# Task requirements:
Among the entries that follow, some lines contain the word "heading". Show all of them.

Collected data:
____
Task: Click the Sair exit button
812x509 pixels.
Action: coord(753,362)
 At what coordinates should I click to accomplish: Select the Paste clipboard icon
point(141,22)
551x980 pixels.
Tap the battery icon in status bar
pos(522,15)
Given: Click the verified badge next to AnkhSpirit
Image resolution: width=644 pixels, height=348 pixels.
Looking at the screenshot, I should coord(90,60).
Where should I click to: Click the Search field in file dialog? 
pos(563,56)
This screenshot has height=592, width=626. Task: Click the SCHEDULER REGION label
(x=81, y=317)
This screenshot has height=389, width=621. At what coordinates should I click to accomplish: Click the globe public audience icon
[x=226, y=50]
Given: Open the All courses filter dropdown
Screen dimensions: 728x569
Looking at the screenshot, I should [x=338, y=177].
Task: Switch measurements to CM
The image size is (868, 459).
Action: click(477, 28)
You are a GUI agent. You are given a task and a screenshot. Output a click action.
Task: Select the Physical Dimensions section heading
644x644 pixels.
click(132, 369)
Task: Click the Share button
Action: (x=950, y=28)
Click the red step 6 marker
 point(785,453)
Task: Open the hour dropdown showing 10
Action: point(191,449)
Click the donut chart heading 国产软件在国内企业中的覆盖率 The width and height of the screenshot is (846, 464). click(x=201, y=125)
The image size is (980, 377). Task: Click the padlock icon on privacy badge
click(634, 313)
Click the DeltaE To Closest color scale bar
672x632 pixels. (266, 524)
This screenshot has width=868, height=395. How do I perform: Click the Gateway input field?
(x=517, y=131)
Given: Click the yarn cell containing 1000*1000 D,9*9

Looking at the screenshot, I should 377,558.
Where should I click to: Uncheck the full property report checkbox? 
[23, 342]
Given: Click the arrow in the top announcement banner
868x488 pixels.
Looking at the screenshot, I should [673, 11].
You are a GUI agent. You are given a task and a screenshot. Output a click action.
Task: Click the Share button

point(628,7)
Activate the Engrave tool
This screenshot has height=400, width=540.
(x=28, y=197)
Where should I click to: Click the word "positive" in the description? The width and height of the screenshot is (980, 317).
____
# Completed task:
Task: Select the Physical Dimensions section heading
Click the donut chart heading 国产软件在国内企业中的覆盖率 The width and height of the screenshot is (846, 464). click(x=201, y=125)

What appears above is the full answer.